Eddie Chapman

Personal information
- Full name: Edwin Maude Chapman
- Date of birth: 3 August 1923
- Place of birth: East Ham, England
- Date of death: 6 October 2002 (aged 79)
- Place of death: Ilford, England
- Position: Inside forward

Youth career
- Loxford
- 1937–1942: West Ham United
- → Romford (loan)

Senior career*
- Years: Team / Apps / (Gls)
- 1942–1949: West Ham United / 7 / (3)
- → Gillingham (guest)

= Eddie Chapman (footballer) =

English footballer (1923–2002)

Edwin Maude Chapman (3 August 1923 – 6 October 2002) was an English football player and chairman, closely associated with West Ham United.

At schoolboy level, he won honours with Ilford and London, and also had a trial for England Schools. In 1937, his last season as a schoolboy, he scored 102 goals for his school team Loxford, and 128 in total, including a game that saw him score 12 goals, three games where he scored 9 goals, and 8 in another.

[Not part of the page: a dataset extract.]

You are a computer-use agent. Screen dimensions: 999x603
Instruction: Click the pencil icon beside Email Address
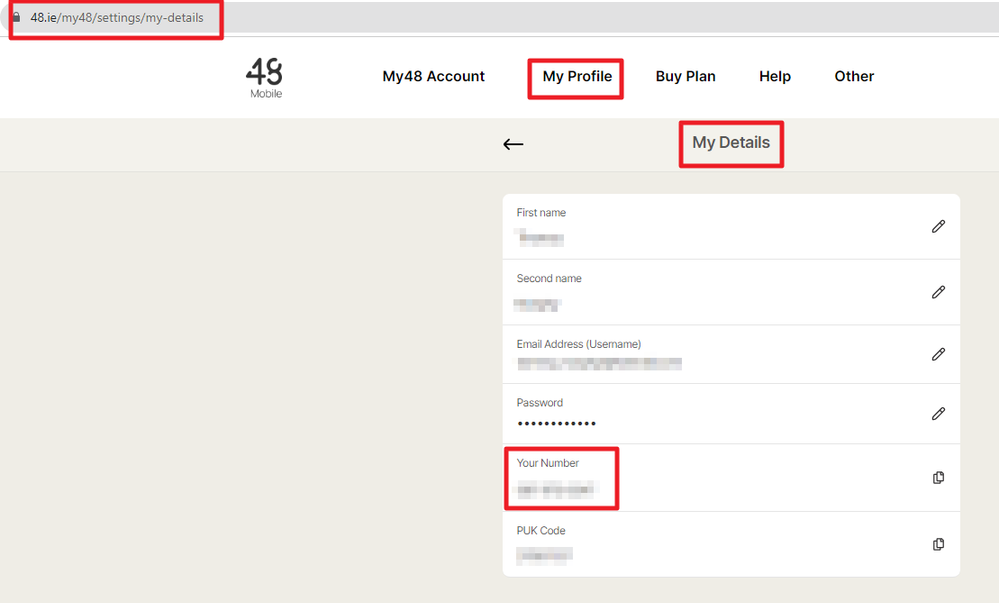pyautogui.click(x=937, y=354)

He first joined West Ham on 3 August 1937 as an office junior, earning 25 shillings a week plus 2/6d expenses. He trained with the team two or three afternoons a week, and went on to join Romford on loan to gain more experience. In an interview with Colin Benson, Chapman recalls one of his first experiences in the West Ham first team, in a war-time game against London rivals Arsenal. "I played outside right against Arsenal and it was truly a marvellous thing to be on the same field as the likes of George Swindin, Eddie Hapgood, the Compton brothers and the rest. I was 16 and scored in a convincing 6–0 win. What a day that was for me".

Chapman appeared in the second round second leg of the Football League War Cup in 1940, a 3–0 win over Leicester, and earned a 30/- (£1.50) match fee for the game. He was also in the squad for the final against Blackburn Rovers, but did not play.

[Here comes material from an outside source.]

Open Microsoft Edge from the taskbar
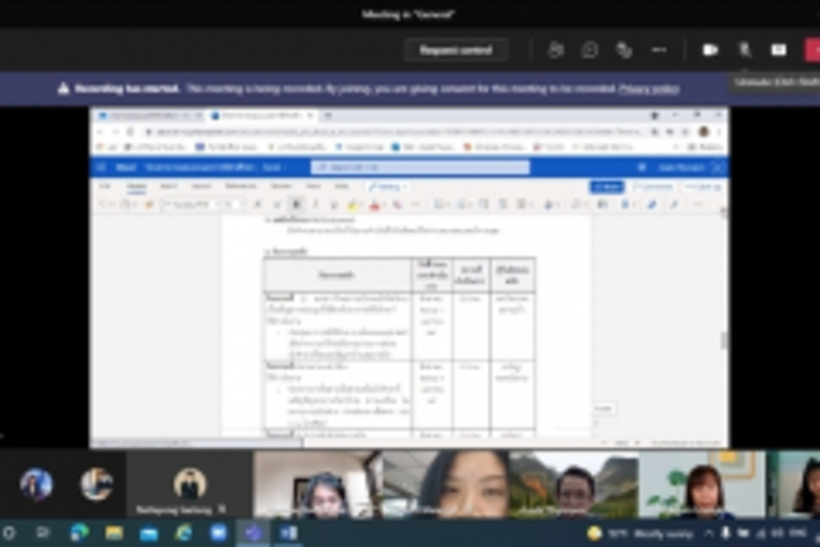The height and width of the screenshot is (547, 820). pyautogui.click(x=184, y=533)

He won a winners medal with the junior side in the London Junior Combination at the age of 19.

He was given a professional contract in September 1942 but, due to the war and his involvement with the Royal Engineers, he was not available to play for West Ham on a full-time basis until January 1947, although he competed in the Kent League for Gillingham while he was stationed at Chatham. While at Gillingham, he scored 9 goals in one week against Chelsea, and then 7 the next against the RAF. He made a total of 26 war-time appearances for West Ham, scoring 8 goals. He also played for the Royal Engineers All-England XI.

After the war, his opportunities in the West Ham first team were limited by the presence of players such as Eric Parsons, Terry Woodgate, Kenny Bainbridge and Harry Hooper, and were not helped by a persistent back injury. He scored his first league goal during his debut, a home game against Coventry City during the 1948–49 season. He made 1 FA Cup appearance against Luton on 8 January 1949. He played his last of 7 senior league games for West Ham the same season, having scored 3 goals for the club.

After leaving the playing staff, Chapman continued his involvement with the club's administrative affairs, and became West Ham's club secretary in 1956, following Frank Cearns' retirement. He was promoted to Chief Executive in 1980. In 1974 he was a recipient of the Football League Secretaries and Managers Association Long Service Award, and also the Canon League Loyalty Award in August 1984. He retired in the summer of 1986 after 49 years of service for the east London club. He returned to Gillingham in an advisory capacity less than a month after retiring, and made a dozen trips to the Priestfield Stadium to help advance the club's administrative systems and matchday organisation. His testimonial match between West Ham and Terry Venables' International IX took place on 9 August 1987. He died in 2002.